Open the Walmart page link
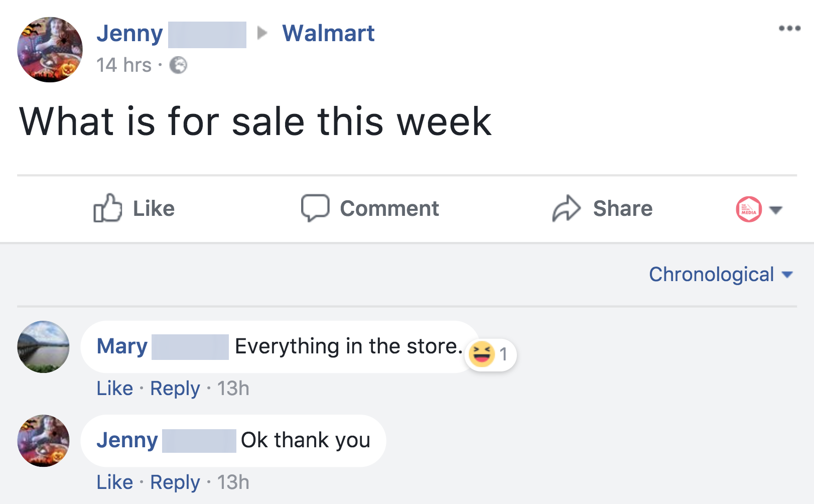This screenshot has height=504, width=814. pyautogui.click(x=328, y=33)
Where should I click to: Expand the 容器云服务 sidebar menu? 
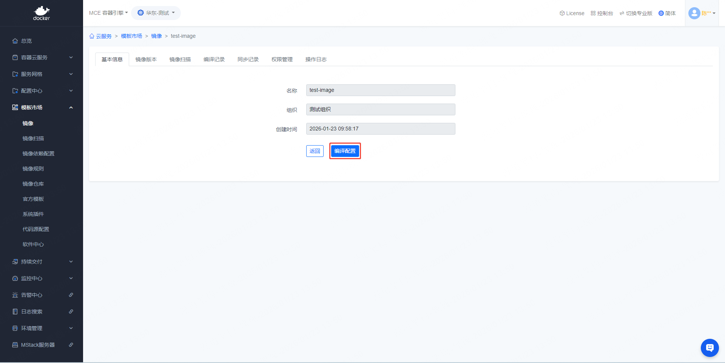[42, 57]
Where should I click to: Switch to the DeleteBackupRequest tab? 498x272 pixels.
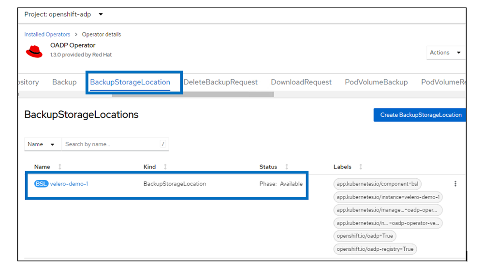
:::
#### [What the exercise asks]
Where an entry includes an image, leave that image out; otherwise, reproduce everything exactly.

#### [Response]
Open the Walmart page link
This screenshot has height=504, width=814. pyautogui.click(x=328, y=33)
Where should I click to: Expand the 容器云服务 sidebar menu? 
[42, 57]
Where should I click to: Switch to the DeleteBackupRequest tab? 498x272 pixels.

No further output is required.